**Page text**
_ _ _ _ _ _ _
Israeli Education Minister Rafi Peretz’s description of intermarriage and assimilation in the American-Jewish community as being “like a second Holocaust” because it has resulted in the loss of six million Jews has been widely condemned, and rightly so. Holocaust comparisons always involve treading on dangerous ground, to which some members of Congress can attest, and it is particularly galling to see someone who should know better compare the genocidal extermination of European Jewry to individuals making choices about their private lives, identities, and religious observance.
But amidst the furor over Peretz’s inappropriate Holocaust analogies, largely missed has been that Peretz’s analysis of American Judaism fundamentally misunderstands how it is different from Israeli Judaism, and goes to a larger question of whether to prioritize Judaism or Jews.
While Peretz’s comments are galling, it is easy to understand how he arrived at his conclusion. Like many Israelis, Peretz thinks of his Judaism as a religious and tribal identity. Assimilation and intermarriage fatally threaten both of these components. American Jews who marry outside of the tribe and have children who are not halachically Jewish, or who assimilate to an extent that they are no longer interested in religious ritualism like synagogue attendance or holiday observance, have none of the components of Jewish identity as Peretz conceives it. If Judaism isn’t based on a religious attachment or grounded in Jewish ethnicity, it is difficult for Israelis to view it as any type of Judaism that is familiar to them.
American Jews tend to view Jewish identity differently. American Judaism is more a cultural identity and a value system than it is a religious or ethnic identity. The prominence that American Jews place on “Jewish values” is what binds many American Jews together, rather than a genetic connection, religious compatriotism, or a strong sense of a shared religious heritage. For many American Jews, intermarriage and secular assimilation do not threaten this identity because one can still cling just as strongly to a value system that prioritizes repairing the world or social activism and express one’s Judaism in that way. This is a version of Judaism that would be unfamiliar to Peretz and to most Israelis, but will be immediately familiar to many American Jews.
_ _ _ _ _ _ _
**Work instructions**
a) In the text on Peretz and American Judaism, how do American Jews tend to view Jewish identity, according to the article?
b) Continue the text on Peretz and American Judaism from where it stops.
The records below the text come from a separate source.

**Stored data**
_ _ _ _ _ _ _
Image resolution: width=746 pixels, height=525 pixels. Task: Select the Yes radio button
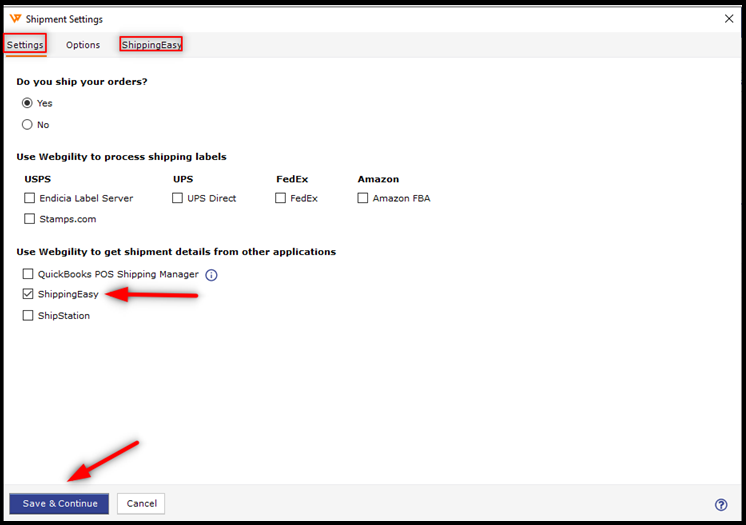pos(28,103)
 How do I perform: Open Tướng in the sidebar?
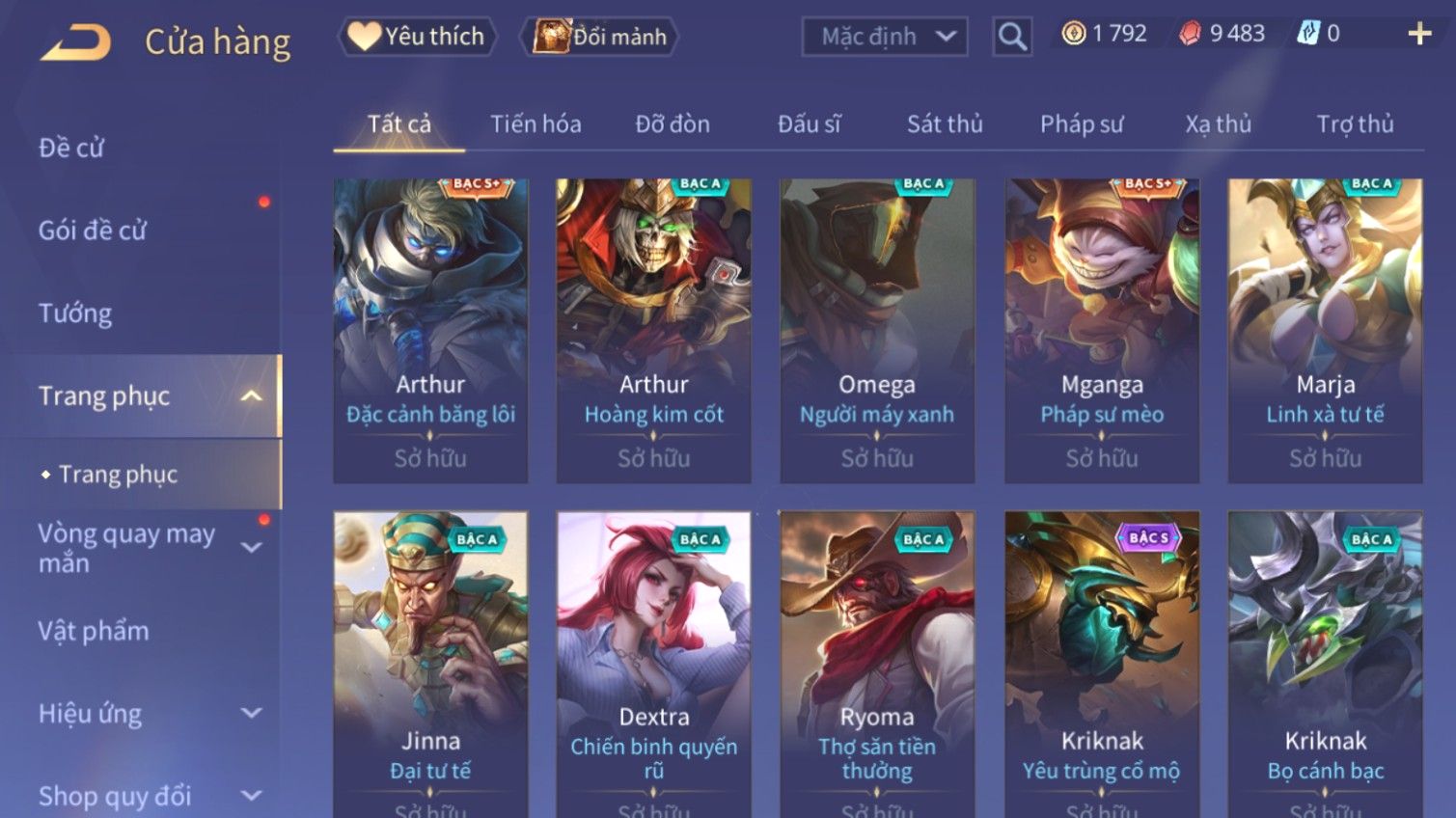(75, 314)
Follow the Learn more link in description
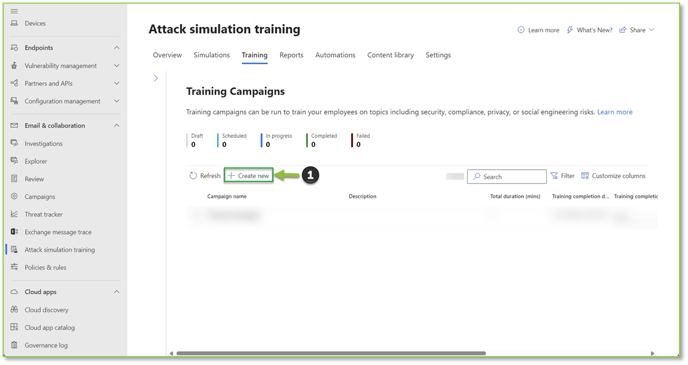This screenshot has height=365, width=688. click(615, 112)
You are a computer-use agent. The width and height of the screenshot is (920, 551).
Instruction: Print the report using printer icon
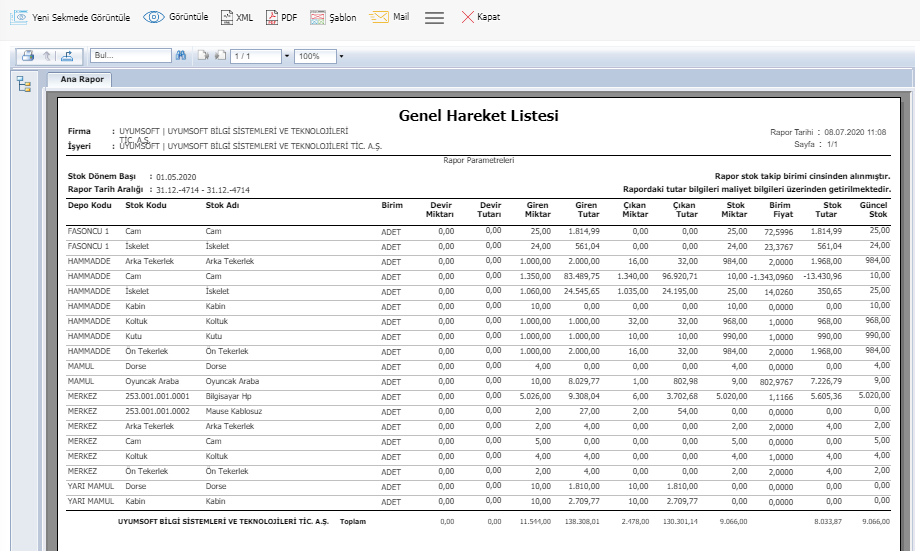coord(28,56)
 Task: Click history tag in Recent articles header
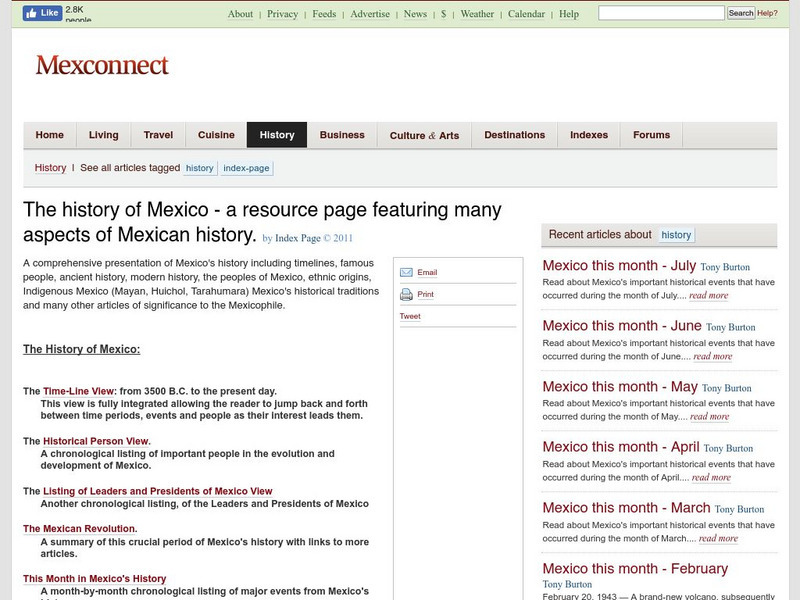(676, 235)
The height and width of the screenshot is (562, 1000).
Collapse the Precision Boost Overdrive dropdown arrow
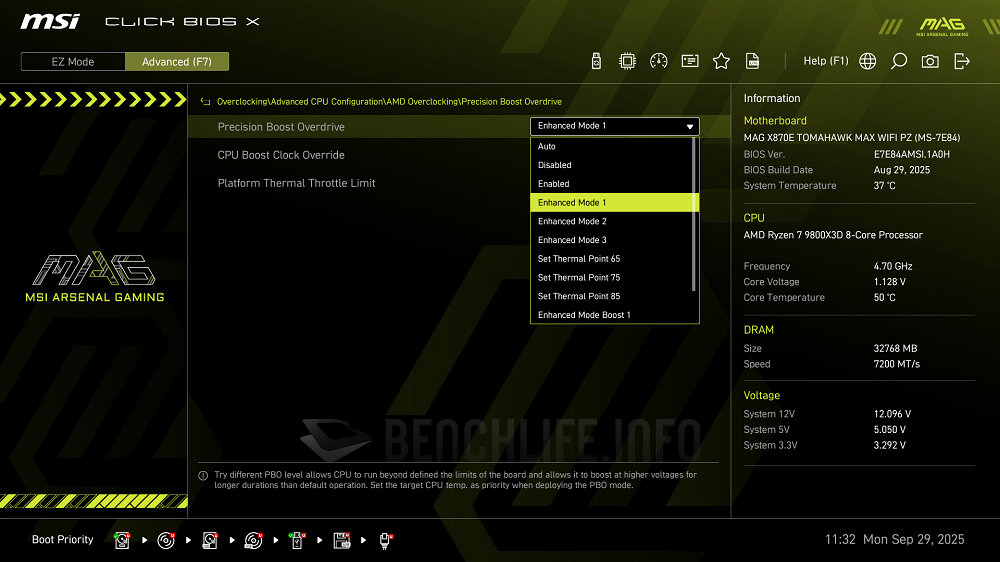[x=690, y=127]
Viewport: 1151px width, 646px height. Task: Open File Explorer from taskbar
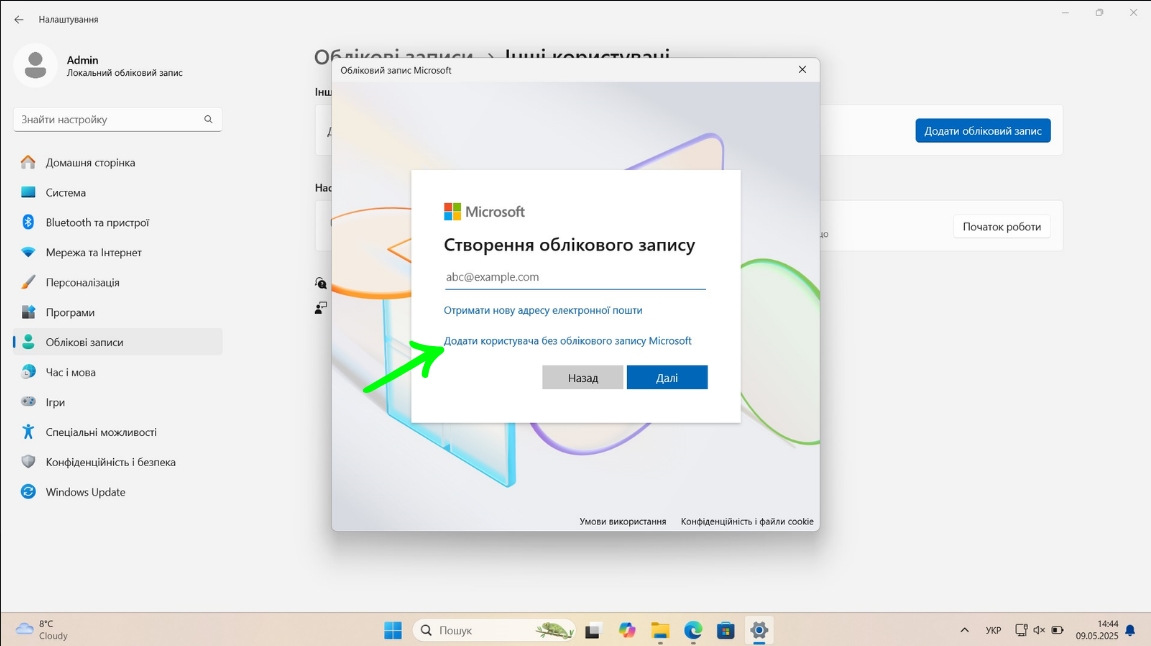pyautogui.click(x=660, y=630)
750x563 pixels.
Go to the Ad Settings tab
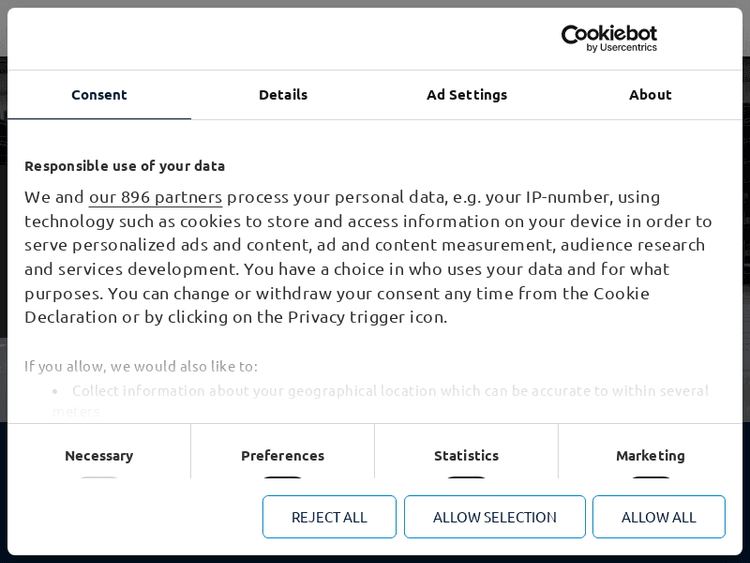click(x=467, y=95)

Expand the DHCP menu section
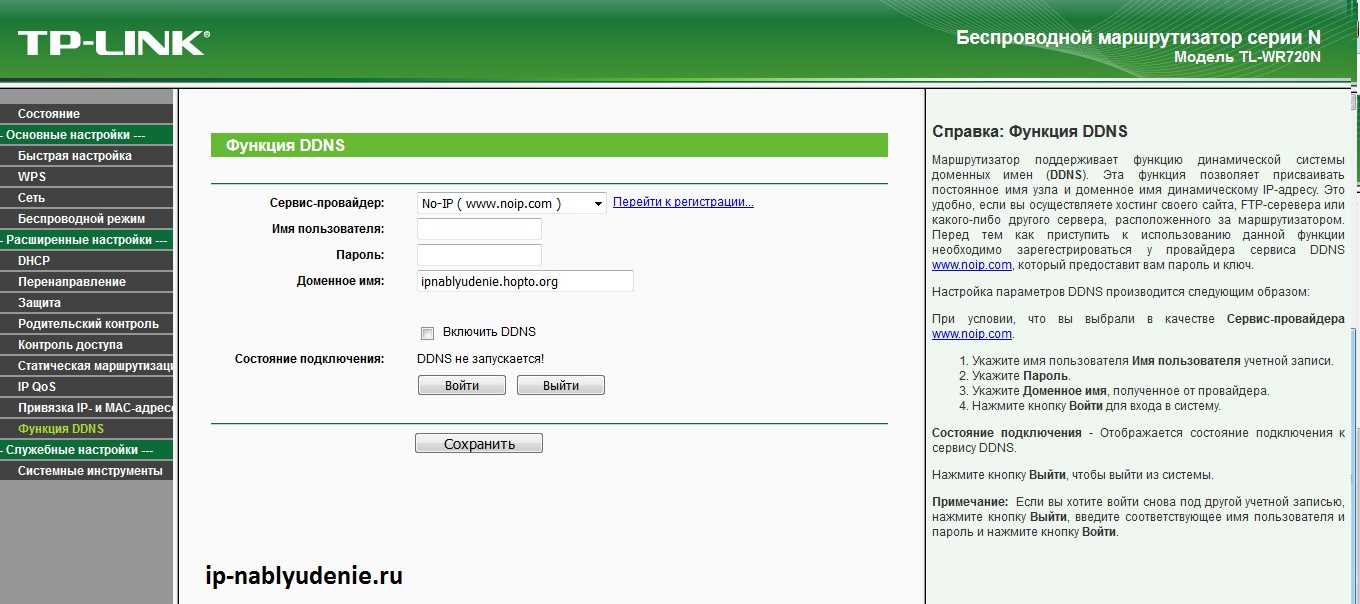34,261
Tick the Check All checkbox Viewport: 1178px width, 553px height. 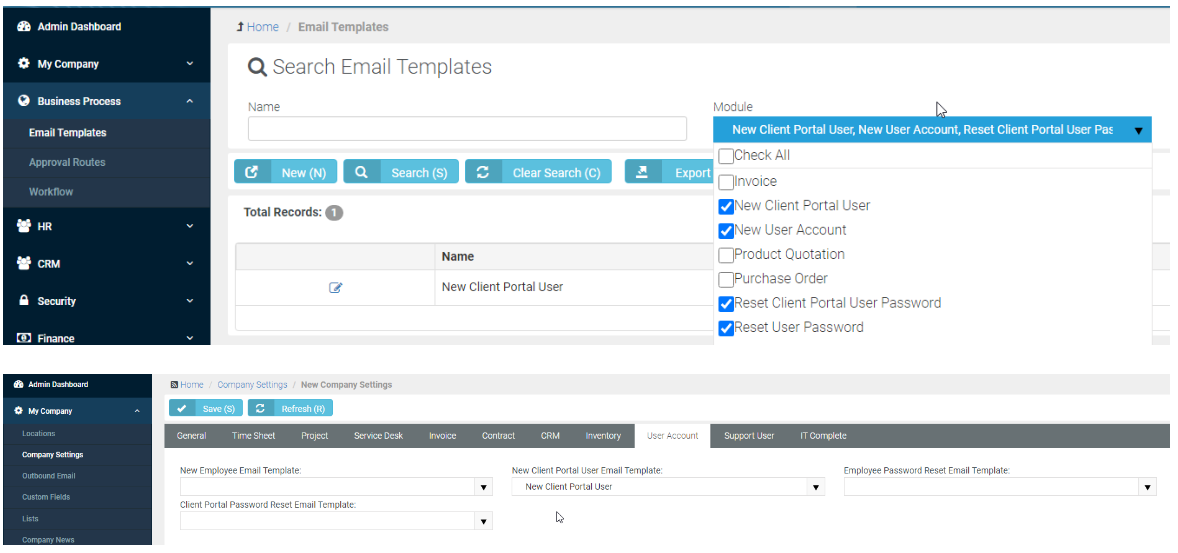[726, 156]
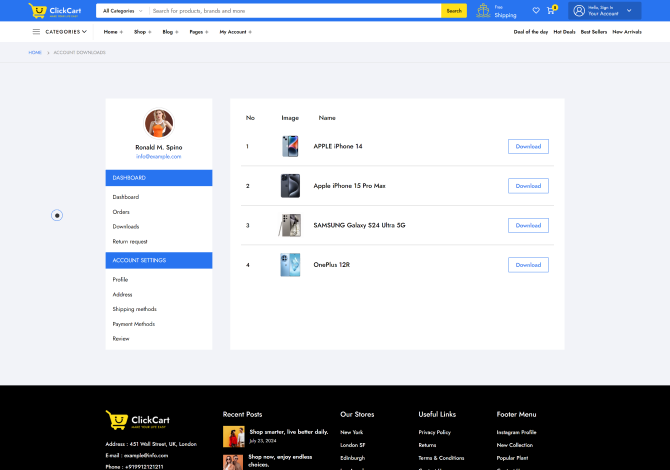670x470 pixels.
Task: Select Payment Methods in account settings
Action: 133,324
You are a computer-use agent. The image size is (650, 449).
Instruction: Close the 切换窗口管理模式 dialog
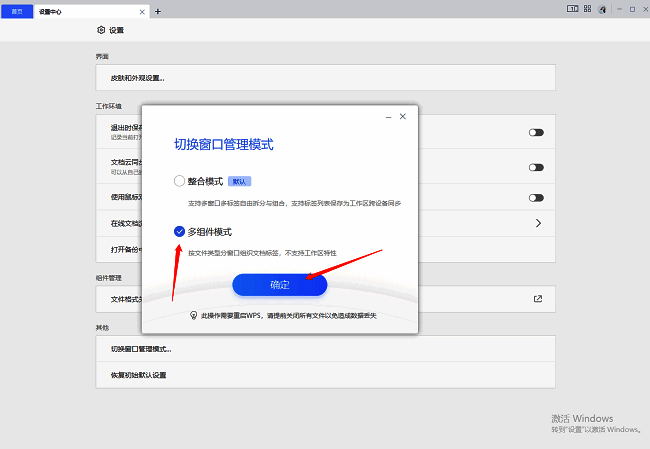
_ _ _ _ _ _ _
**Solved tasks**
a) They see it more as a cultural identity and a value system than as a religious or ethnic identity.

b)
At the heart of this divergence is not only what Jewish identity looks like and what are the elements that comprise Judaism itself, but whether what matters more is Jews or Judaism. For Peretz, whether or not he himself recognizes this, the answer is that Jews should be prioritized. Assimilation is comparable to the Holocaust because it is leading Jews to marry non-Jews and start families that are not going to have two Jewish parents. Their progeny are more likely to marry non-Jews and be disconnected from Jewish religious institutions, and thus sever the bonds with their Jewish backgrounds and heritage. What their households look like and whether they themselves identify as Jews and with Judaism is irrelevant to Peretz’s conception. What matters is not an individual Jew’s level of observance or actual Judaism, but whether that individual is — as defined by Israel’s Chief Rabbinate and Orthodox tradition — a Jew. Peretz values Jews over Judaism.
For many American Jews, the calculus is the opposite. An intermarried household where the children are raised Jewish and keep Jewish traditions has more value than a household where the parents and children are all halachically Jewish but do absolutely nothing that marks them as Jewish and do not identify as Jews. What matters in the context of American Judaism is “doing Jewish” rather than “being Jewish,” and someone who adheres to what is commonly viewed as the Jewish values system and identifies as culturally Jewish is not lost to the maelstrom of assimilation that Peretz decries. Peretz would not see any value in an interfaith family with a non-Jewish mother who raises her children Jewish, whereas American Judaism provides a model that can accept and even embrace that scenario. Rather than prioritize Jews, it is a model that prioritizes Judaism.
Obviously, Jews and Judaism are not wholly separate categories that can be neatly disentangled, and the ideal answer is not to have to choose one or the other but to have both. As with so many issues, however, American Jews and Israeli Jews have divergent views on whether each category has value independent of the other. We should be bothered by Israel’s education minister so blithely invoking the Holocaust when talking about American Jews, but we should also be bothered by the fact that our Israeli brethren have so little understanding of what Judaism is on this side of the ocean.
Michael Koplow is policy director at the Israel Policy Forum.